There were several boatloads of girls who set off on the picnic that fine Saturday, eager to enjoy the last outing of the sort they would, perhaps, have before cold weather settled down upon them.

"This time of year the weather may change over night," said Gladys Holt, as she put a fuzzy white sweater into the boat she and her chums had appropriated. "To-morrow we may be wondering how we ever had the nerve to come out to-day!"
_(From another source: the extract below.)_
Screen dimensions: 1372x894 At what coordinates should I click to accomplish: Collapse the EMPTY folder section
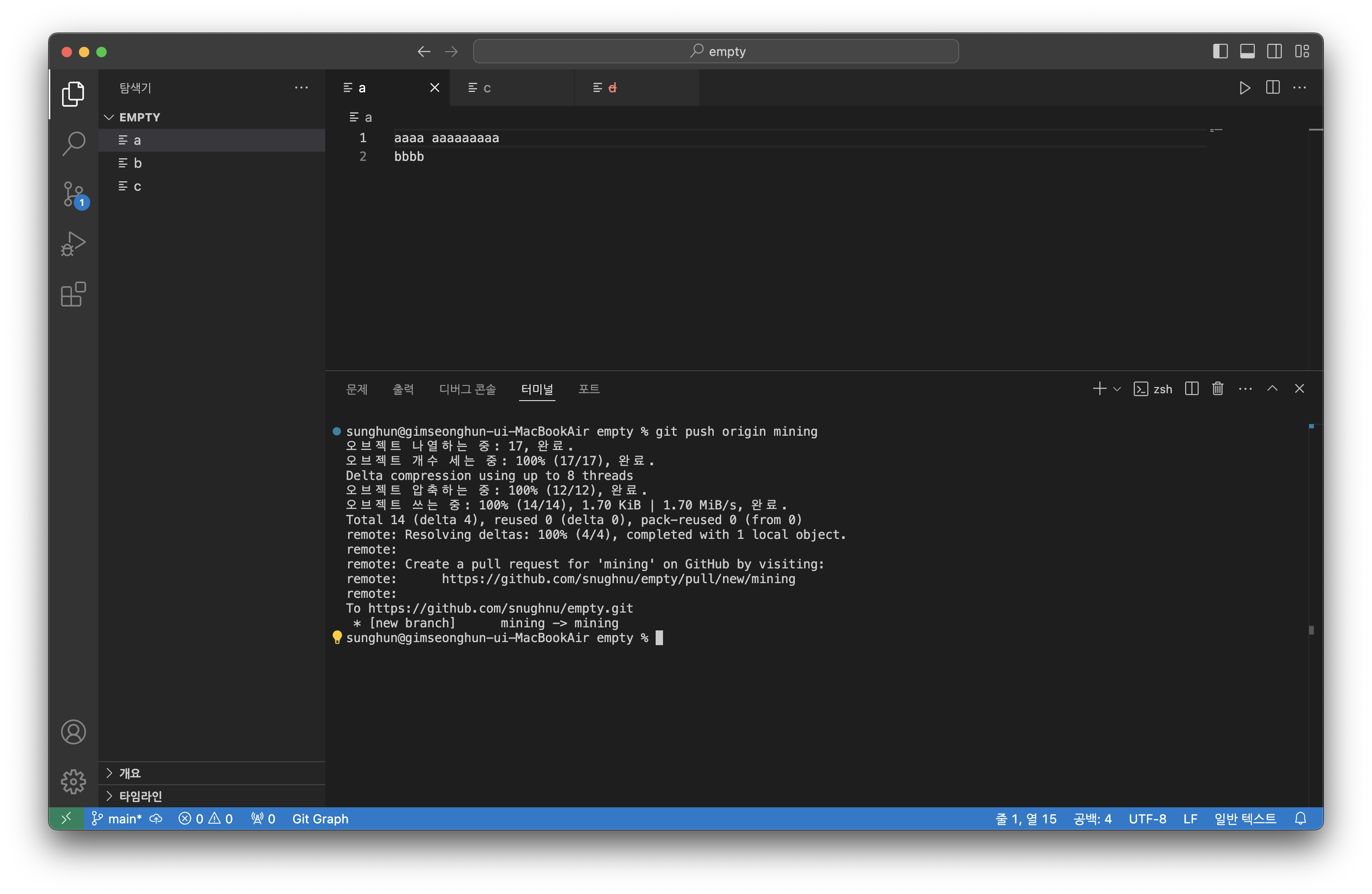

The boats were, many of them—most of them, in fact—built with a double set of oars and oar-locks. Two boats of this sort the Woodford girls and their friends chose for the trip up the lake.

"Jo and I'll do the work," said Sadie to Nan. "You sit in the stern and look handsome, Nan."

"If I sit in the stern I ought to look stern," retorted Nan, and at this feeble witticism the girls laughed happily. It was the kind of day that made them laugh at almost anything!

"Don't let's follow the crowd," called Jessie, as her boat, safely launched, floated out upon the bright surface of the lake. "Let's be original."

"Right-o," agreed Jo. "Where'll we go?"

"To Huckleberry Island." It was Gladys Holt who spoke this time from the neighboring boat, and she accompanied the words by a gesture of the hand that indicated the black outline of an island far up the lake. "Follow us, and you'll never repent it."

With a laughing wave of her hand, Jo assented. But Sadie looked troubled.

"Huckleberry Island is a long distance up the lake," she said. "I don't think Miss Romaine would want us to go so far."